* _ЗАДАНИЕ A_
В каких строках листинга встречается строка «Viewport»? Сообщите каждую такую строку целиком.

* _ПРЕДОСТАВЛЕННЫЙ ОТРЫВОК_
□ □ □ □

Чтобы предотвратить бридость и сохранить свежесть вкусового ощущения в течение всего поварского рабочего дня, издавна принимались различные меры. Во-первых, была разработана система опробования блюд в определенной последовательности. Во-вторых, повар в течение рабочего дня непрерывно время от времени должен был ополаскивать полость рта различными освежающими (в основном фруктовыми и овощными) составами или ключевой водой. В-третьих, уже в XVIII веке был установлен порядок, при котором повар имел право поесть только после того, как приготовлены и завтрак и обед, то есть непосредственно перед отпуском обеда к столу, не ранее 12 часов дня. Напоминаем об этом порядке до сих пор осталось время открытия ресторанов, приуроченное к 11–12 часам.
В силу всех этих причин поварская профессия считалась тяжелой, трудной, изнурительной, что резко расходится с нашим теперешним представлением, рисующим работу повара как некое катание сыра в масле.
В кондитерском деле функциональная бридость возникает довольно часто, но длится обычно недолго — два-три часа. Это результат высокой температуры в кондитерских цехах (особенно там, где изготовляется печенье) и насыщенности воздуха одуряющим сладким запахом. Кондитерская бридость обычно проходит, если употреблять крепкий горячий несладкий чай или глотать взбитые сырые яичные белки со льдом.
Теперь мы знаем, что такое бридость, и можем продолжать наш рассказ о мальчике. Он стал уже юношей и был призван в армию. Здесь он в первый же день познакомился с солдатской едой. Он оценил ее, съев порцию без остатка. Пища показалась ему простой, но аппетитной. Она отличалась от домашней еды, но в то же время не была похожа на столовскую. Она не была разнообразной. Но не приедалась. Только спустя много лет, даже десятилетий, он узнал, что его оценка оказалась верной. Солдатская кухня имеет свои правила и традиции, резко отличающие ее от гражданского столовского питания и сближающие с домашней кухней как отбором меню, так и технологией. При этом некоторые блюда солдатской кухни получают тот классический вкус, который не всегда и не всем удается получить дома. Таковы, например, каши. В армии их варит особый повар — кашевар, набивший, что называется, на этом руку. Кроме того, каши там варятся в толстенных чугунных котлах, вмазанных в печи, и поэтому выходят отличными, если за ними смотрит опытный глаз.
В первый же наряд на кухню в этом удалось убедиться. Правда, труд на армейской кухне в ту военную пору был лишен всякого романтизма. Ночью, когда все спали, наряд выполнял тяжелую, изнурительную, непривлекательную работу: большинство вручную чистило нескончаемые груды картофеля — сотни килограммов, тонны. Другие мыли и скребли котлы. Смена накануне недоследила за варкой каши. Образовался закал: полупригорелый, полукляклый нарост на стенках котла, который надо было очищать бесследно. Но скрести нельзя: царапины на стенках котла, нарушение полуды привели бы к тому, что каша подгорела бы снова, причем независимо от того, следили бы за ней на этот раз или нет. Вот почему повар отобрал на чистку котла самых смышленых и самых добросовестных ребят, прибавив для верности, что за каждую царапину на котле они получат два наряда вне очереди.

□ □ □ □

[Данные указания на скриншотах и в документах]
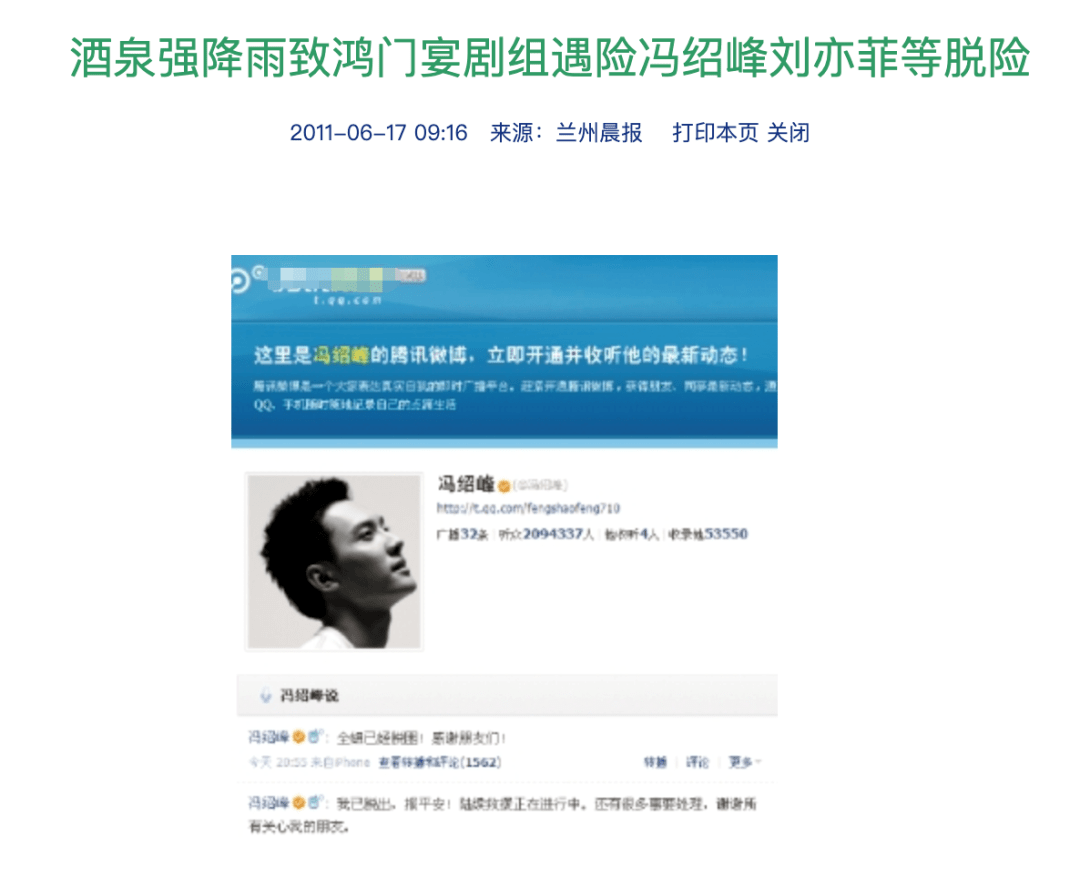Expand the 更多 dropdown on first post
Viewport: 1080px width, 878px height.
(745, 762)
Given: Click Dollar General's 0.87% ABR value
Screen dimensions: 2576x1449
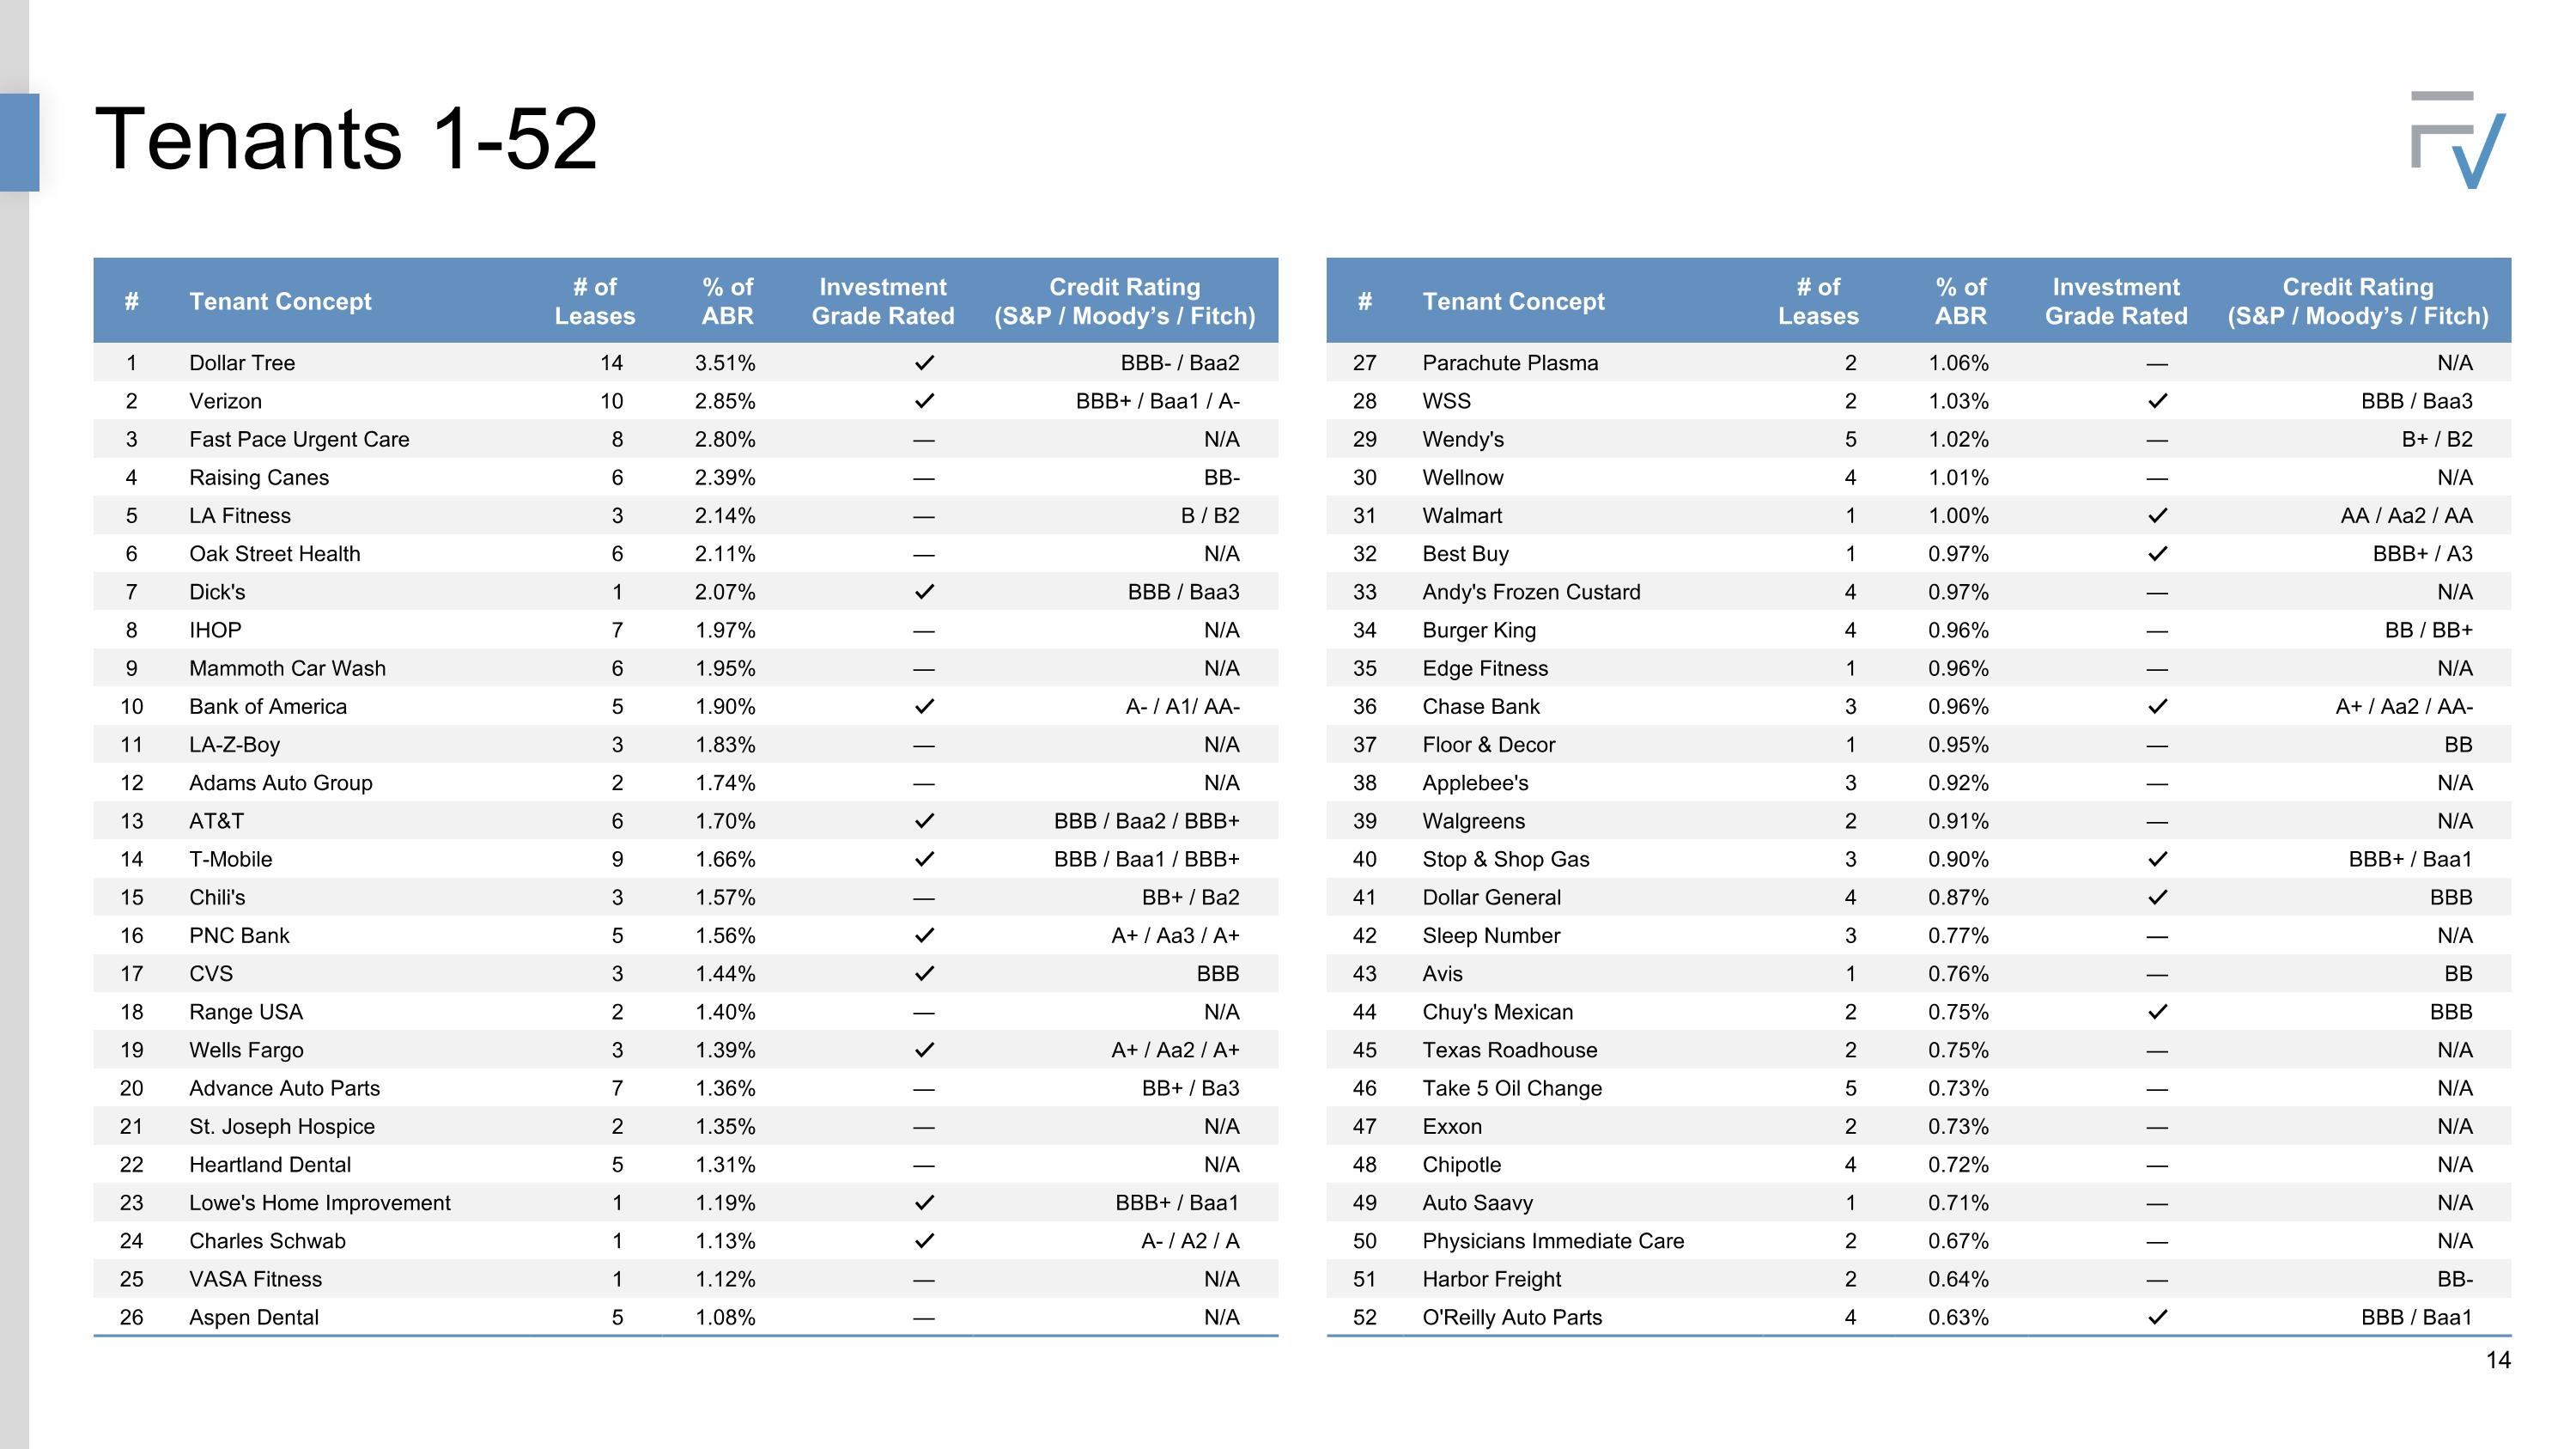Looking at the screenshot, I should [1958, 898].
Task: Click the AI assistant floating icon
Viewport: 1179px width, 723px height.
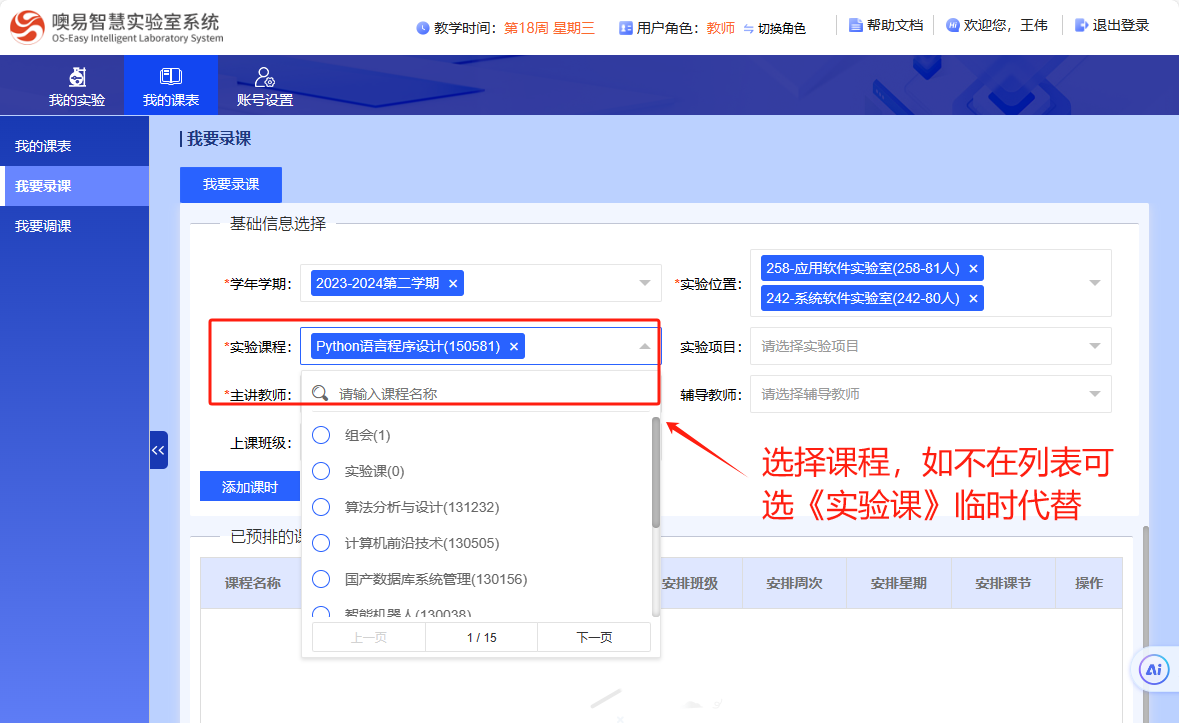Action: point(1155,669)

□ □ □ □

* _ЗАДАНИЕ B_
Выведите отрывок о бридости, начиная со слов «В кондитерском деле» и заканчивая словами «белки со льдом.».

* _ОТВЕТ A_
Viewport: 1080px width, 878px height.
Viewport: 1179px width, 723px height.

* _ОТВЕТ B_
В кондитерском деле функциональная бридость возникает довольно часто, но длится обычно недолго — два-три часа. Это результат высокой температуры в кондитерских цехах (особенно там, где изготовляется печенье) и насыщенности воздуха одуряющим сладким запахом. Кондитерская бридость обычно проходит, если употреблять крепкий горячий несладкий чай или глотать взбитые сырые яичные белки со льдом.